Husband with dementia has become violent and aggressive.
Husband with dementia has become violent and aggressive.
My husband has FTD (frontotemporal dementia) and can be recalcitrant, argumentative, stubborn, angry, paranoid and worse. Until now, I’ve written it all off to the disease and tried to adjust his care and environment so he can stay at home with me as long as possible.
Last week, things went downhill. When our daughter brought her child to visit, my husband, who didn’t recognize his own daughter, claimed that some strange woman was stealing his children. He got very angry, hit me, and threatened her with a gun! I had to call the police. Thank God they put him in psychiatric care instead of jail.
Now my husband’s psychiatrist is saying it’s not safe for him to come home, and I’m finding it almost impossible to locate a dementia care facility that will take a resident with a history of violent or aggressive behavior.
A window of opportunity to help your husband
You mentioned that you had to call the police. But does everyone, from the police to the psychiatric facility, know your husband has dementia? If not, they may be inclined to treat his situation in ways that do more harm than good.
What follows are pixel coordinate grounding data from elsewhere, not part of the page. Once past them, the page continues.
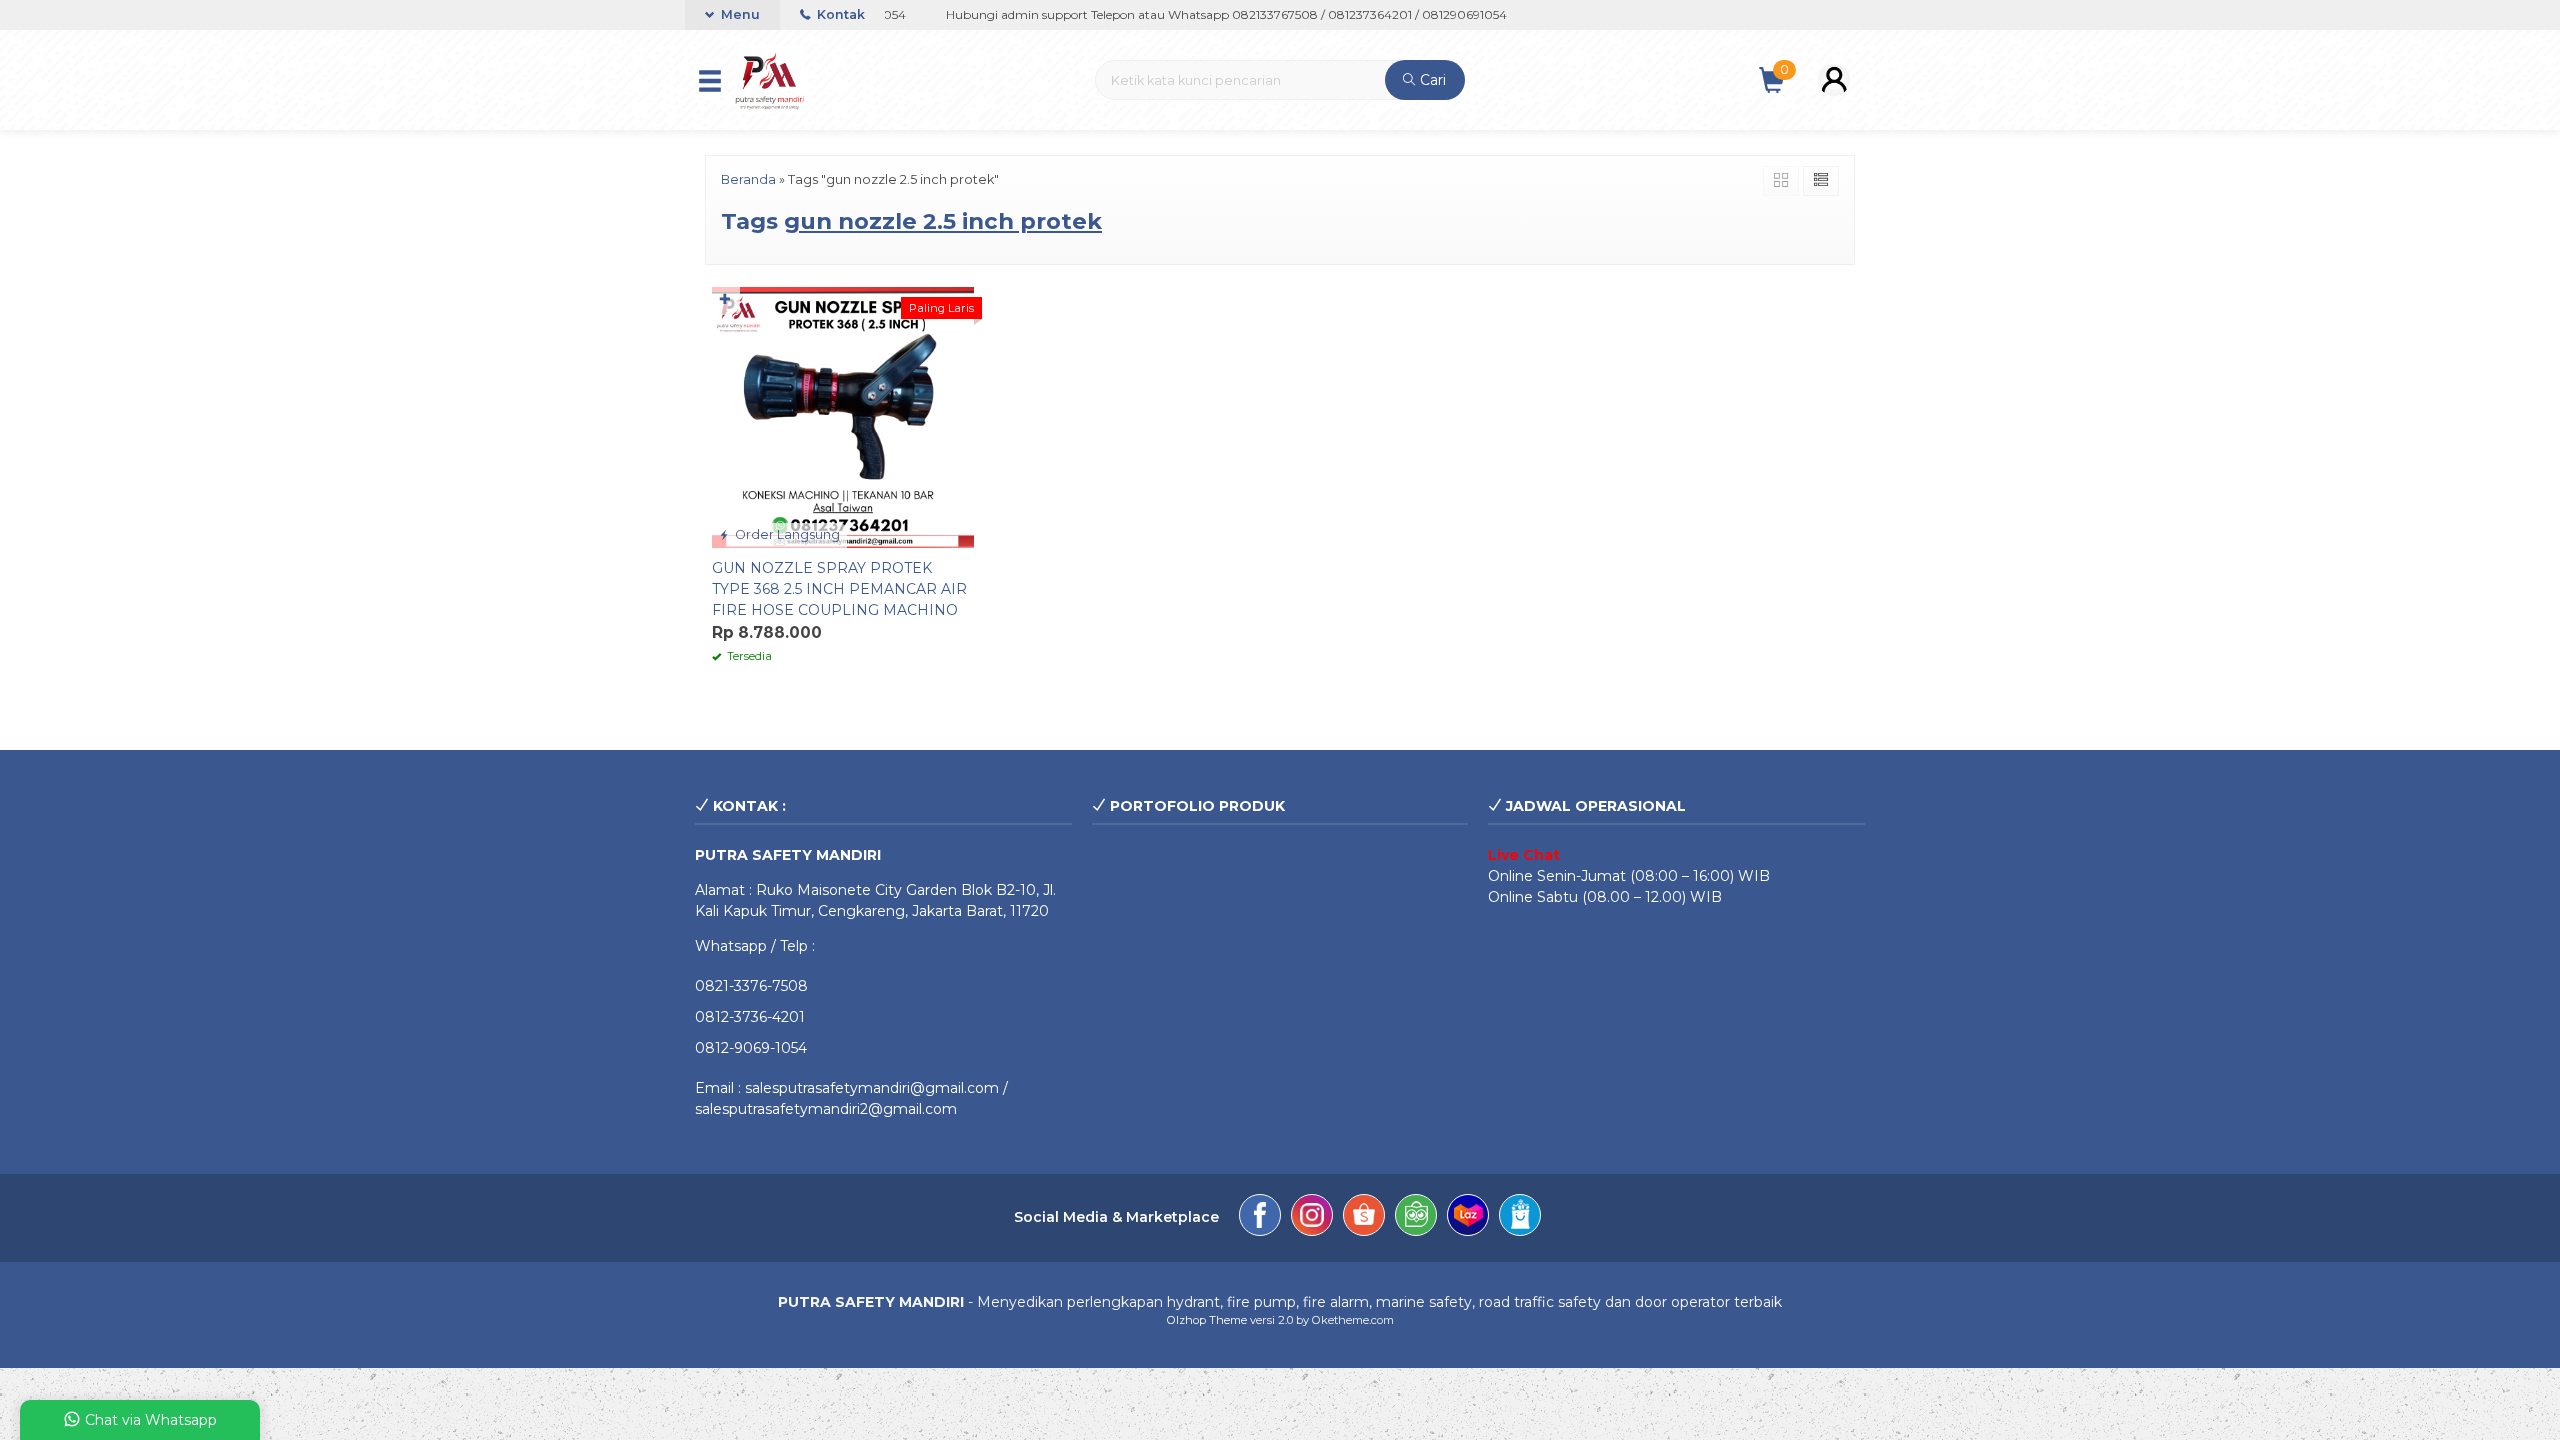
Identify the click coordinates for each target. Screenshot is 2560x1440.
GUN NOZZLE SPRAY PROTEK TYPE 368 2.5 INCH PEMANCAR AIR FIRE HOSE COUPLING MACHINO (839, 589)
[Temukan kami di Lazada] (1468, 1218)
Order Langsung (786, 534)
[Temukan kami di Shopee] (1364, 1218)
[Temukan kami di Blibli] (1520, 1218)
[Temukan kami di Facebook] (1260, 1218)
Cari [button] (1431, 80)
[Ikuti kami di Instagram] (1312, 1218)
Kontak (839, 14)
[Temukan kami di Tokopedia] (1416, 1218)
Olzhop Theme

So first, make sure that everyone concerned knows his situation.
The police may be obliged to file criminal charges against your husband because the situation you described is basically aggravated assault (a threat of harm involving a deadly weapon) and battery (harmful physical contact), which is a felony in most states.
The police did you a favor by detailing your husband on what is sometimes called a “5150” hold. While that term applies to a section of California law, most other states have similar laws for involuntary psychiatric detainment. During such holds, it’s typical for the police to confiscate any weapon involved, though they may be obliged to return it to the owner if the detainee is determined to no longer be a danger to himself or others. In such situations, when the psychiatric hold is terminated, the patient is returned to their home, and sadly, the situation may repeat itself until someone ends up killed.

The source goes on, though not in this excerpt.